Leukemia volume 25, pages 19101913 (2011) | Download Citation

Epigenetic gene regulation has a critical role during normal development and neoplastic transformation. Several tumor suppressor genes are found to be abnormally methylated and silenced in hematological malignancies, and the distribution of DNA methylation follows specific and distinct patterns in acute myeloid leukemia (AML) and myelodysplastic syndromes (MDS). However, the mechanisms mediating aberrant methyl-cytosine patterns in MDS have not been defined.

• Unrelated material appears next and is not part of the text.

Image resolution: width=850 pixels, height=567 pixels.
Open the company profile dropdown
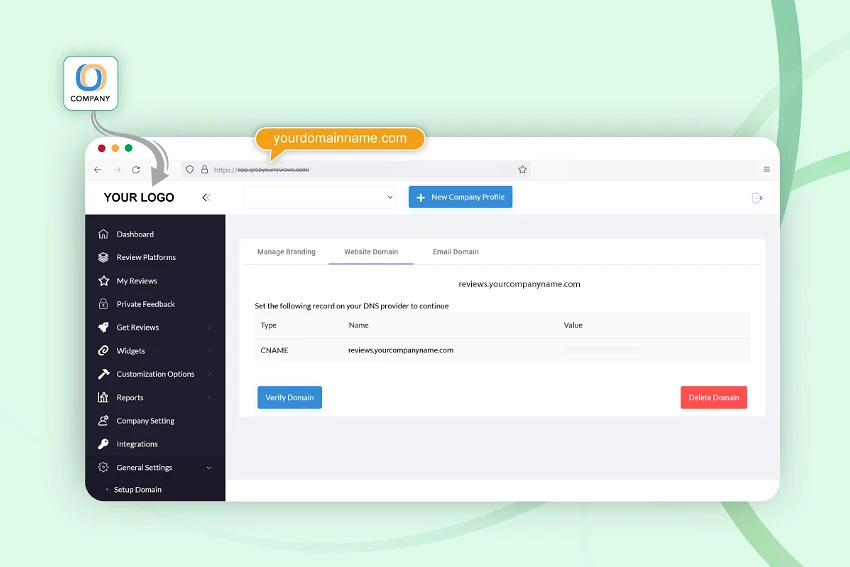point(320,198)
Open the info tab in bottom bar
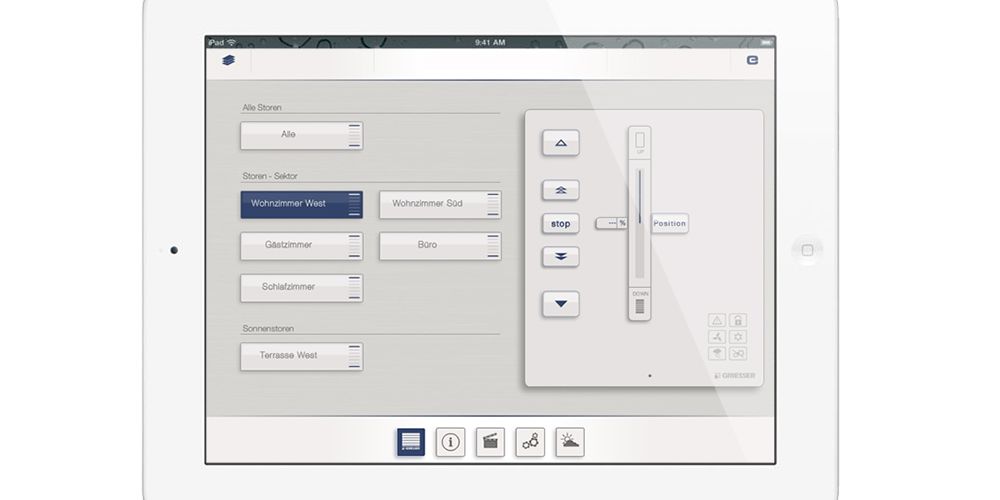This screenshot has width=1000, height=500. click(x=450, y=442)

TET2 is a close relative of TET1 and TET3, a family of enzymes sharing two highly conserved domains, which convert DNA 5-methylcytosine (5mC) to 5-hydroxymethylcytosine (5hmC). The gene encoding for TET2 resides at chromosome 4q24 and is frequently mutated in myeloid malignancies, including about 25% of MDS, 40–50% chronic myelomonocytic leukemia, 15% myeloproliferative neoplasms, 10–20% of AML, in particular in cases secondary to MDS.1, 2, 3 Most recently, Ko et al.4 showed that TET2 mutations compromise the hydroxymethyl-catalytic activity of the protein, with lower levels of 5-hydroxymethylcytosine in genomic DNA from TET2-mutated samples compared with controls.

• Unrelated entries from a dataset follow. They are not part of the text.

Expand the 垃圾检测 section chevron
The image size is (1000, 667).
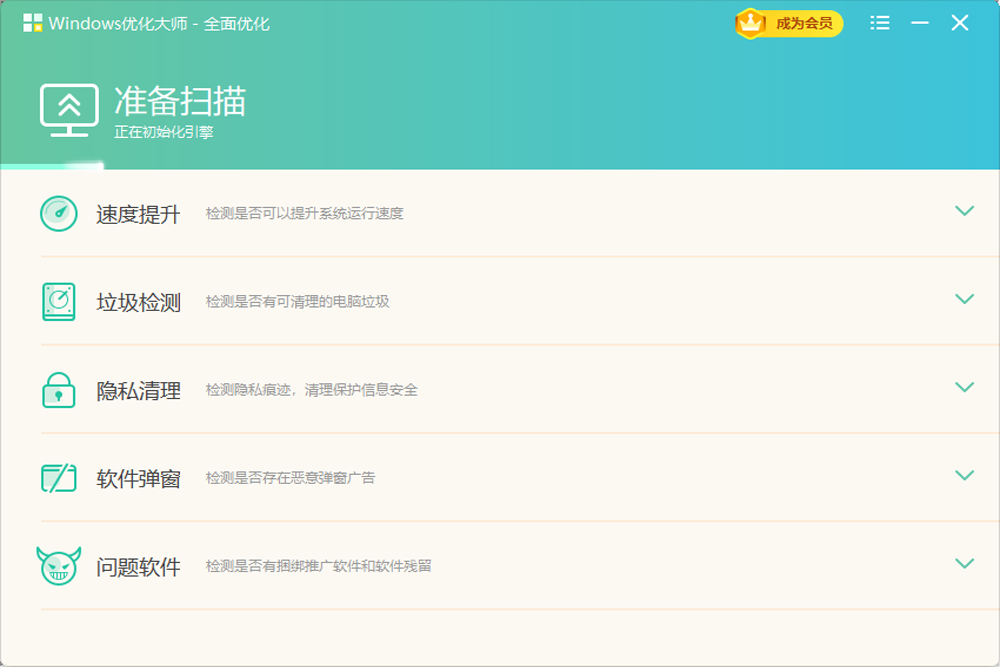coord(964,299)
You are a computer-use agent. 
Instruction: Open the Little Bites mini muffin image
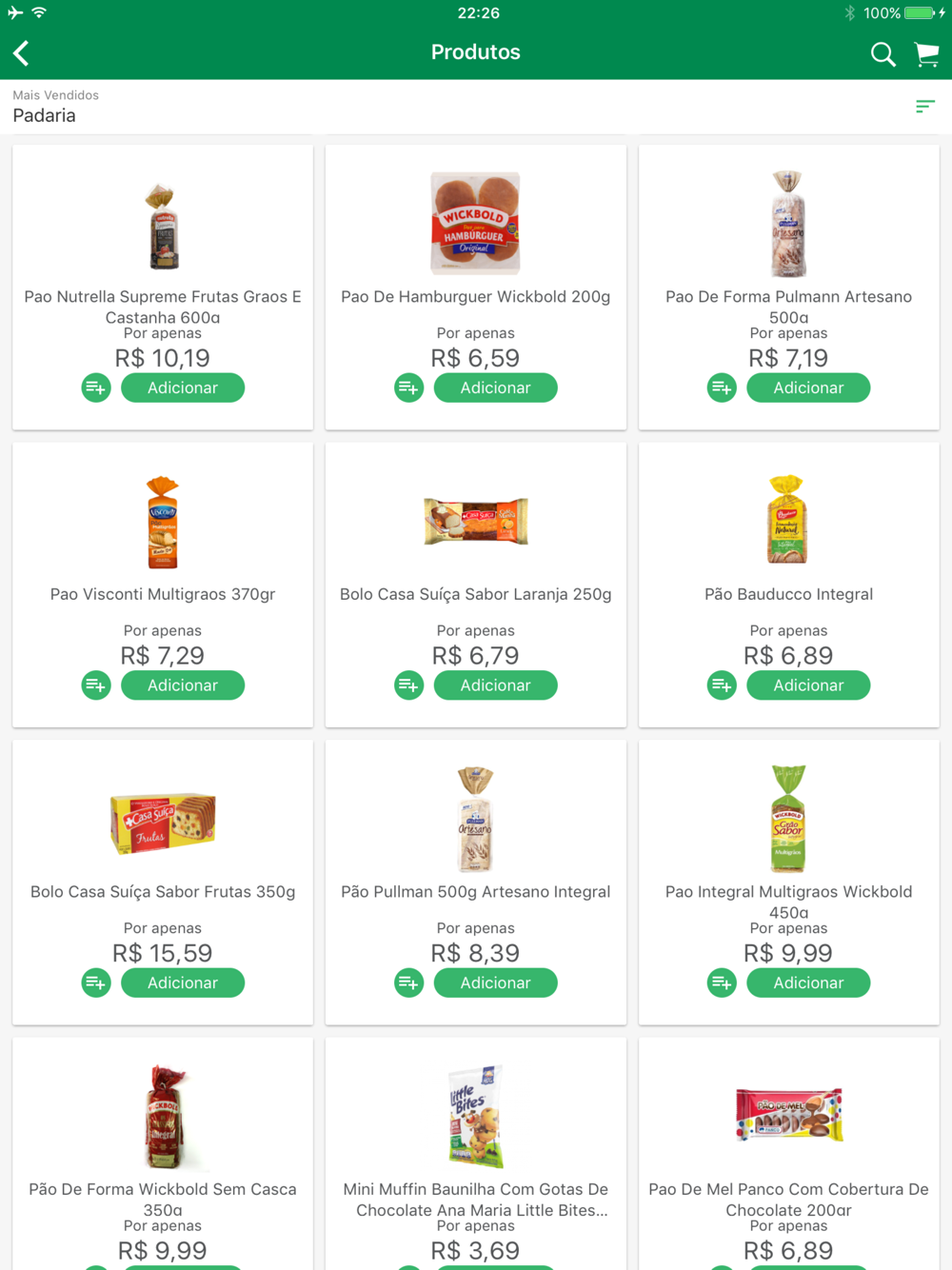click(475, 1116)
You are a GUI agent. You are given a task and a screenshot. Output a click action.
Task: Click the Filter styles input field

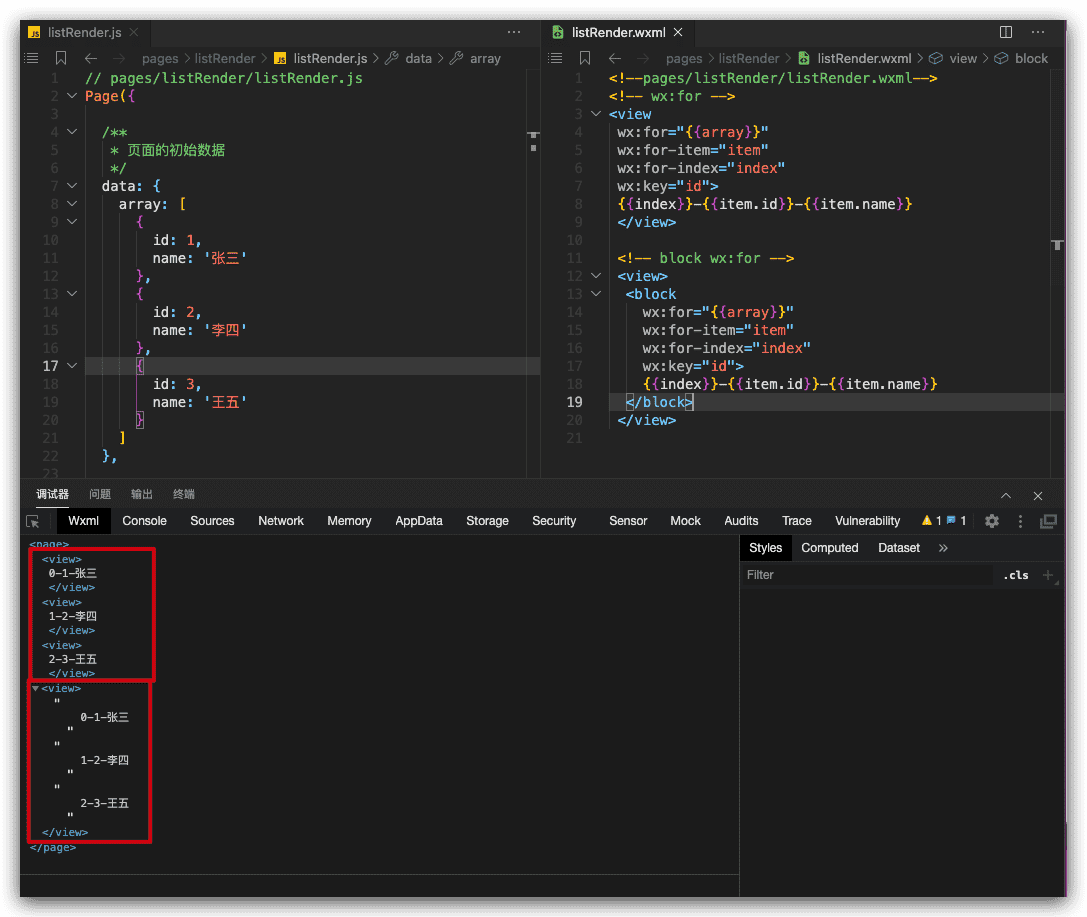(x=865, y=575)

We studied the prognostic role of TET2 mutations and methylation profiling in 38 patients treated with 5-azacytidine (Vidaza, Celgene Corp., Summit, NJ, USA) and valproic acid, according to the Gimema multicenter clinical trial MDS0205 (EudraCT number 2005-004811-31). Therapy consisted of valproic acid given orally to reach a plasma concentration above 50 μg/ml and 5-azacytidine (5-AZA) at a standard dose of 75 mg/sqm daily, subcutaneously, for 7 days every 4 weeks. Response rate and survival for the whole patient group have been previously reported.5 The validation group was composed of a retrospective series of 27 patients treated at the Universita’ Cattolica Sacro Cuore (Rome, Italy) between September 2007 and June 2010. Inclusion criteria were: diagnosis of higher-risk MDS and treatment with 5-AZA at 75 mg/sqm daily, subcutaneously, 7 days for a median of 4 cycles (range 2–30 cycles). Clinical characteristics of these patients are described in Table 1. Both patient groups had not received any specific treatment before starting 5-AZA, except for supportive therapy. DNA was extracted from bone marrow mononuclear cells obtained from all patients before 5-AZA exposure. All patients signed informed consent in accordance with the Declaration of Helsinki, following institutional guidelines.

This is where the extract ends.